● **What you will do**
Repeat only the lines from the one containing "You are a GUI" to the final line below, exactly as they read, and leave every picture out.

● **Supplied material**
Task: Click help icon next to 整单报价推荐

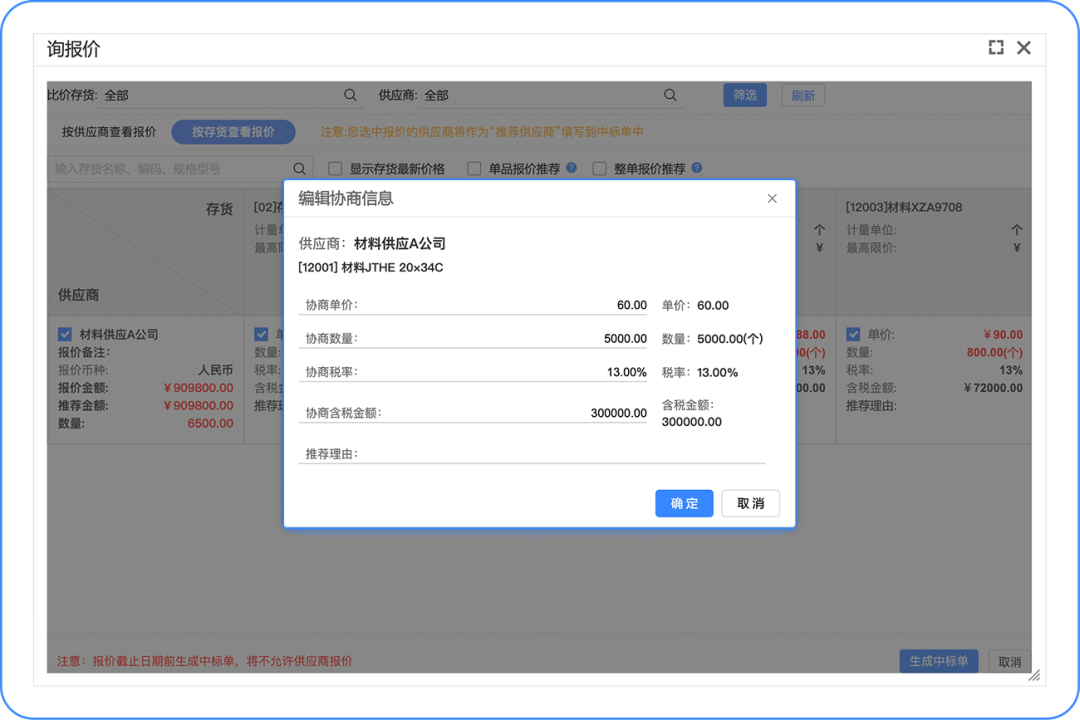Action: [697, 168]
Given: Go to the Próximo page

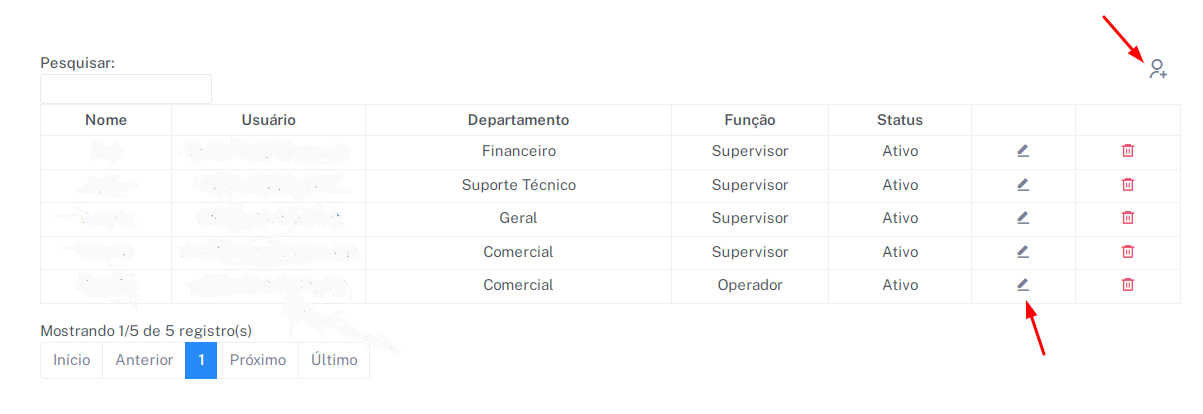Looking at the screenshot, I should 258,360.
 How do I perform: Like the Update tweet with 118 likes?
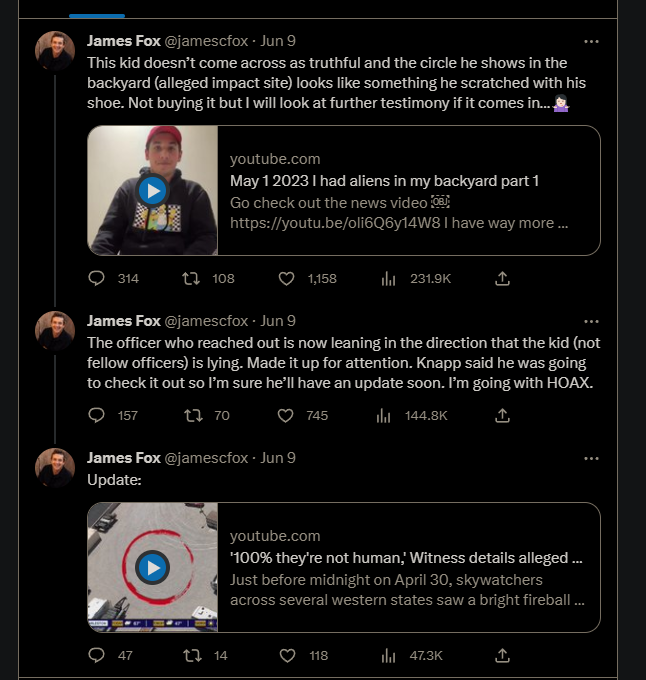(x=287, y=655)
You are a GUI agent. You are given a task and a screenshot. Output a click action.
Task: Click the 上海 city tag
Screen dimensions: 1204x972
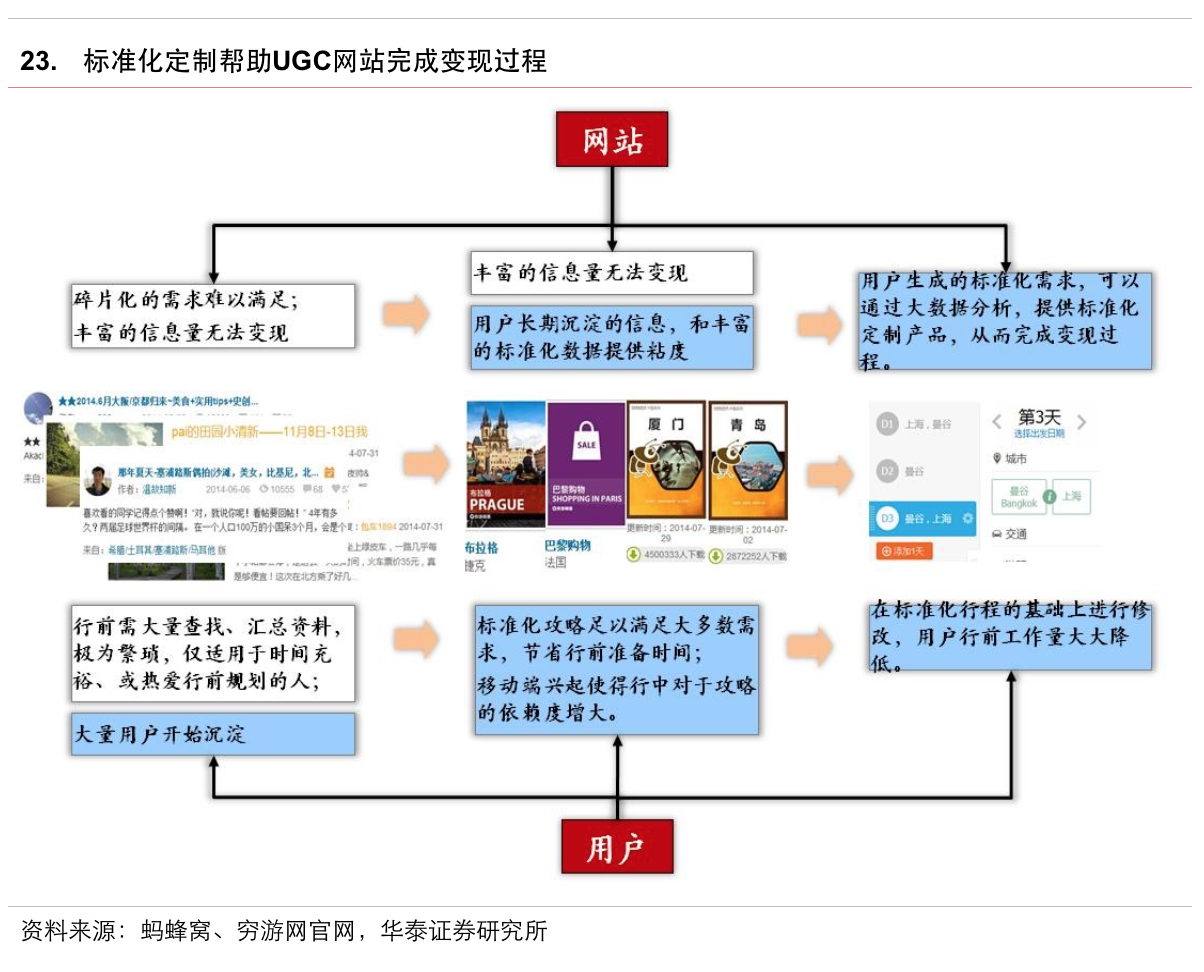pyautogui.click(x=1070, y=496)
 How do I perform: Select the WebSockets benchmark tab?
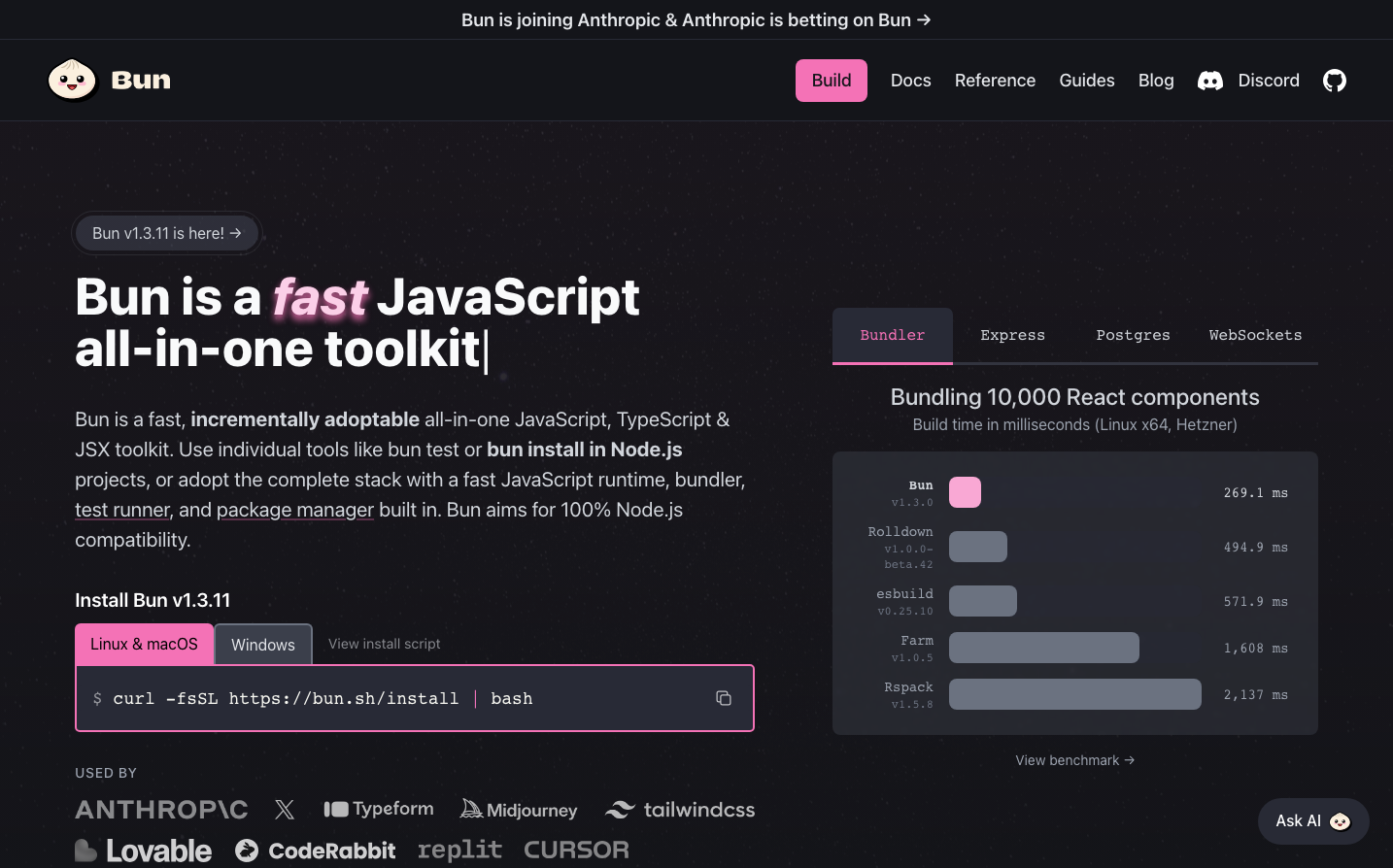pos(1255,335)
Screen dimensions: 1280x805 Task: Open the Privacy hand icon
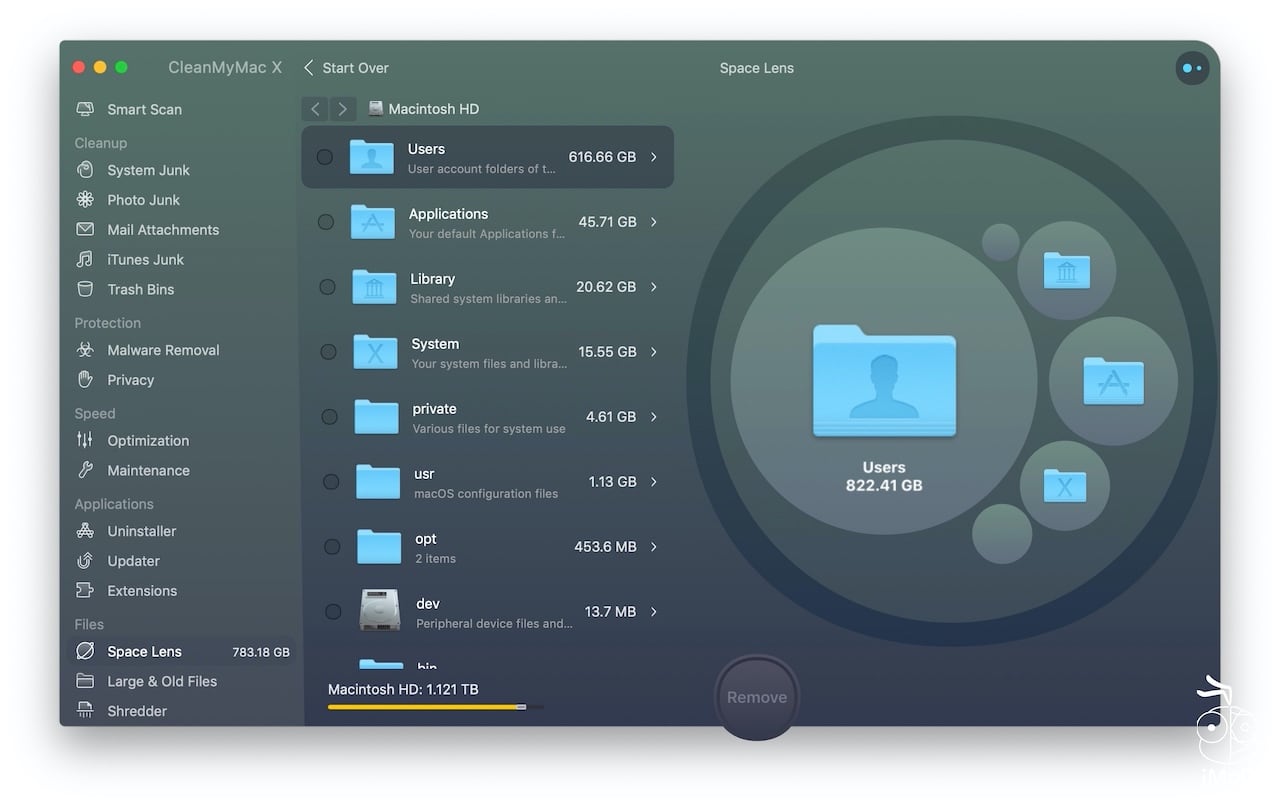point(85,380)
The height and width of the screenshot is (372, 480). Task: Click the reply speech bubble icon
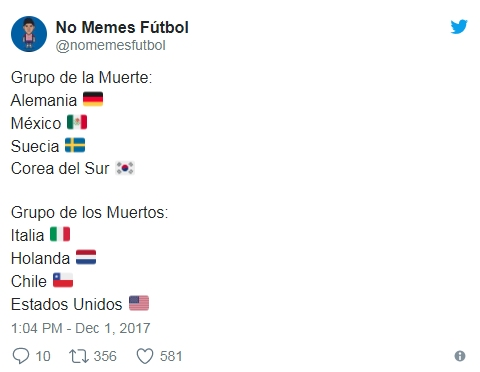(x=21, y=356)
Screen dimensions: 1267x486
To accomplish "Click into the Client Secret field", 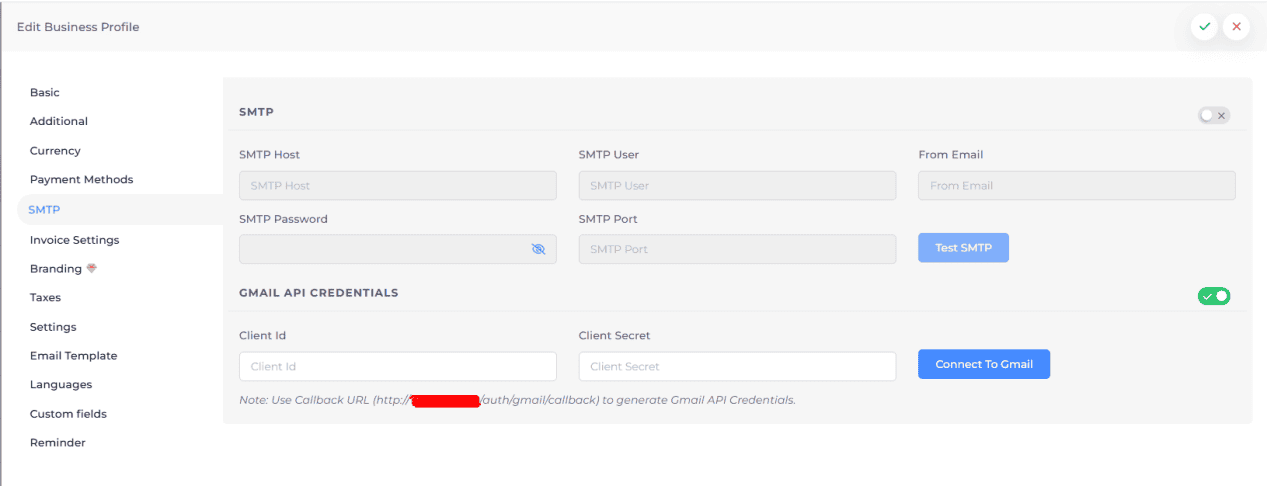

● **Result**
You are a GUI agent. You are given a task and a screenshot. Output a click action.
Task: Click the 上海 city tag
Screen dimensions: 1204x972
pyautogui.click(x=1070, y=496)
 How do I perform: Select the WebSockets benchmark tab?
pos(1255,335)
Screen dimensions: 1280x805 Task: Open the Privacy hand icon
point(85,380)
The height and width of the screenshot is (372, 480). Task: Click the reply speech bubble icon
(x=21, y=356)
Screen dimensions: 1267x486
To accomplish "Click into the Client Secret field", 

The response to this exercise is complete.